For the youth of this great state, the status quo is no longer acceptable. To us, the status quo represents an unjust system that disregards public health, dramatically alters our climate and reinforces our dependence on hostile regions of the world to meet our energy needs.
Even worse, the status quo will not lift the burden of our current economic situation but will instead deepen and perpetuate it.
In November we showed the nation that we care about our future by turning out in record numbers to vote. Now we're showing that we're serious about holding our leaders accountable at both the state and federal level.

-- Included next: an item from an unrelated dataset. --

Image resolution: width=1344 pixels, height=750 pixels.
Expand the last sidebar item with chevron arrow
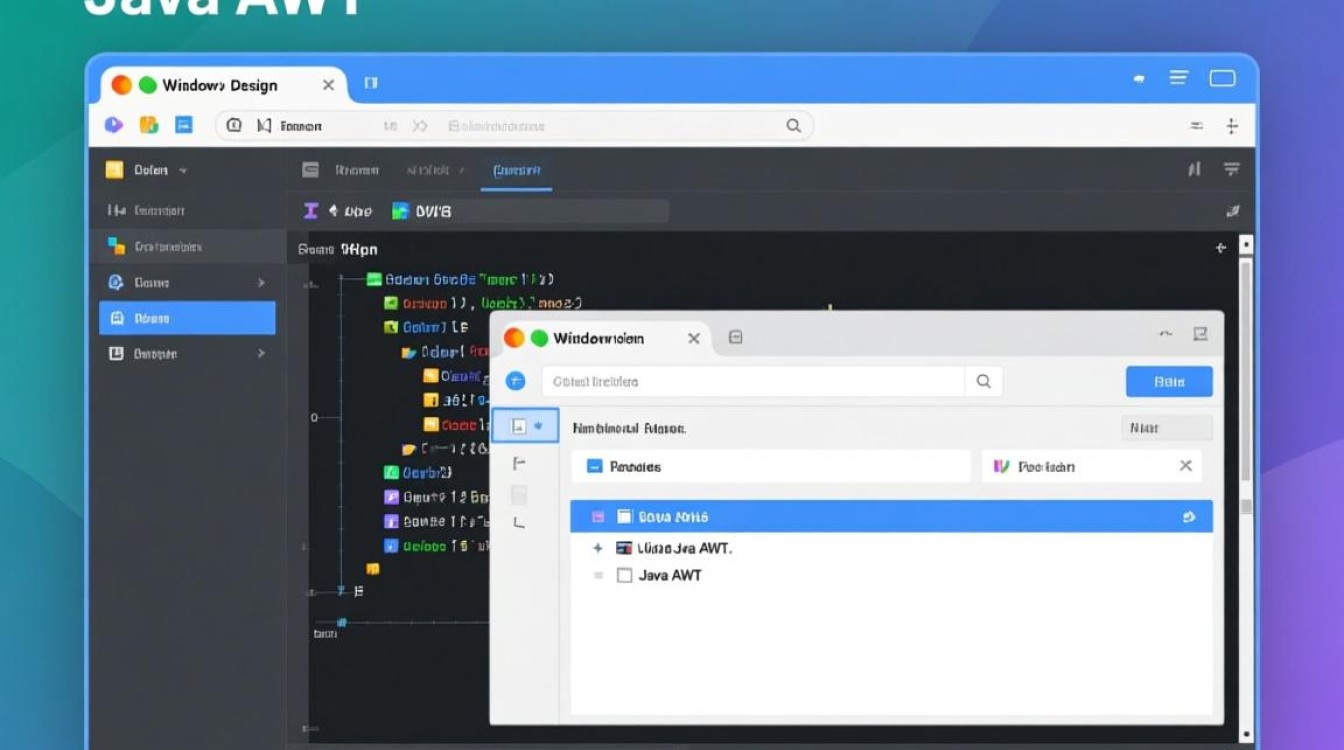coord(261,354)
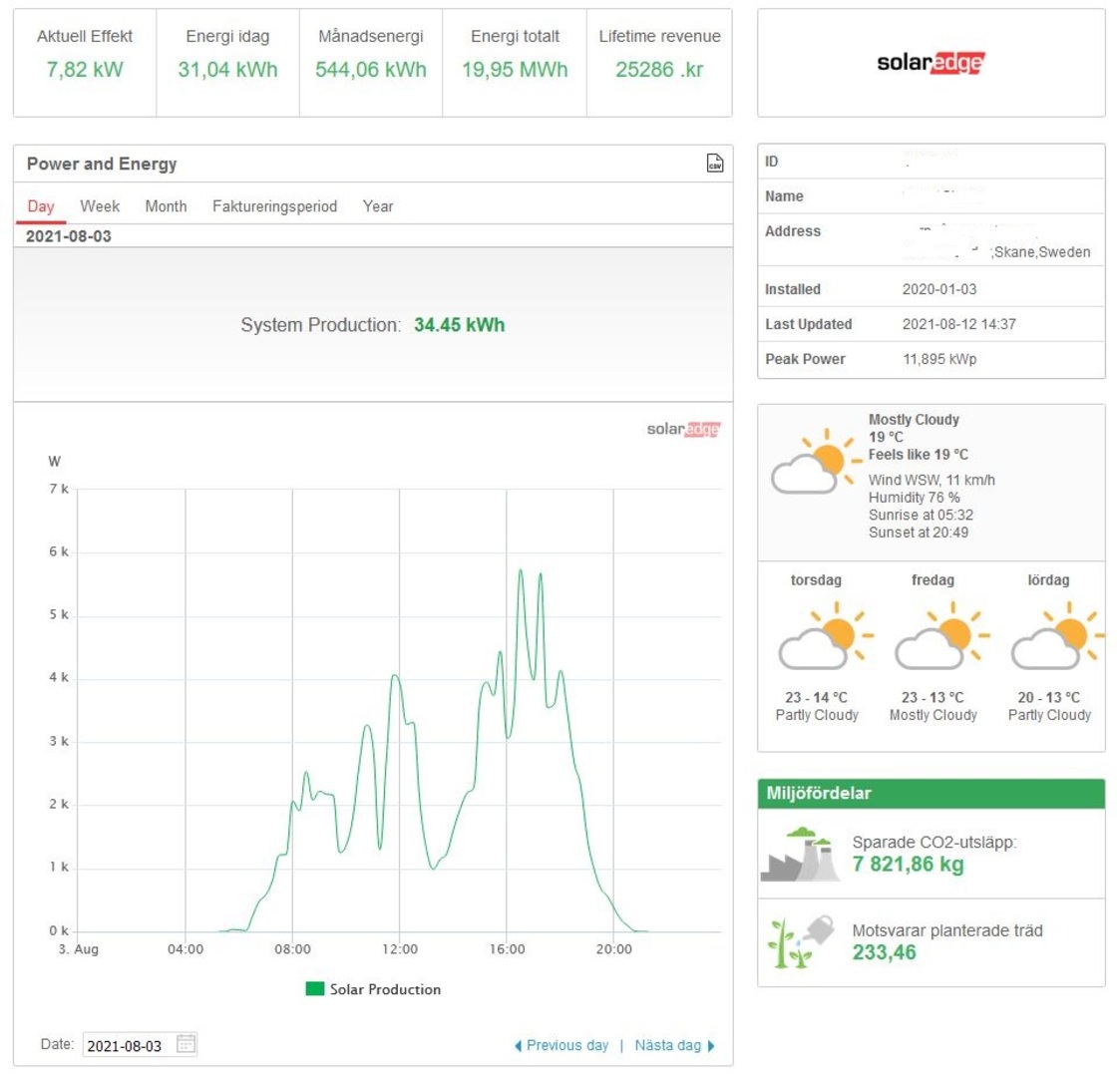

In February I was one of almost 300 from Florida and 12,000 from across the nation who traveled to Washington, D.C., for Power Shift, the largest youth conference and lobby day on energy and climate change issues in history. We had the opportunity to meet with some of our representatives to tell them about the kind of future we envision, which includes a cap on carbon dioxide emissions, investments in clean and renewable energy sources and green job trainings that will equip America's workforce with the skills needed to rebuild our domestic economy.
But while the federal government is finally moving forward with bold, comprehensive energy legislation, Florida continues to fall back on the same outdated proposals.
Just last week, the Senate committee on Communications, Energy and Public Utilities passed a bill that includes a Clean Energy Portfolio Standard (CEPS) calling for utility companies to meet a goal of 20 percent by 2021 for power generation that does not produce greenhouse gases. Ordinarily, this type of bill is referred to as a Renewable Portfolio Standard, and 31 other states have already implemented them. In Florida's case, the CEPS is a compromise that allows the utility companies to meet their 20 percent goal with so-called "clean" coal and nuclear, neither of which are renewable, and neither of which should be considered clean.
If we pursue this path, the Florida Legislature is blocking the sort of economic development our state really needs. In our state, we are facing a budget shortfall, rising foreclosures and one of the highest unemployment rates in the country. Yet the options being supported by our legislators are precisely those that cost the most and produce the least number of jobs. According to Navigant Consulting, Inc., every megawatt of electricity produced by solar results in 15 to 30 jobs, while the same amount of electricity generated from nuclear results in only 0.4 to 0.9 jobs.
Equipped with knowledge and a sense of empowerment from our experiences at Power Shift, we have been organizing in our communities, building more awareness on campus and bringing the message to our leaders at the state capital.
From rallying in Tallahassee to planning an Energy Action Week in the Tampa community, we are making sure that the youth voice is heard and the economic interests of Florida's families are considered above the interests of industry. Join us.
Lyndsey Scofield is a senior environmental science and policy major at the University of South Florida and president of the Student Environmental Association.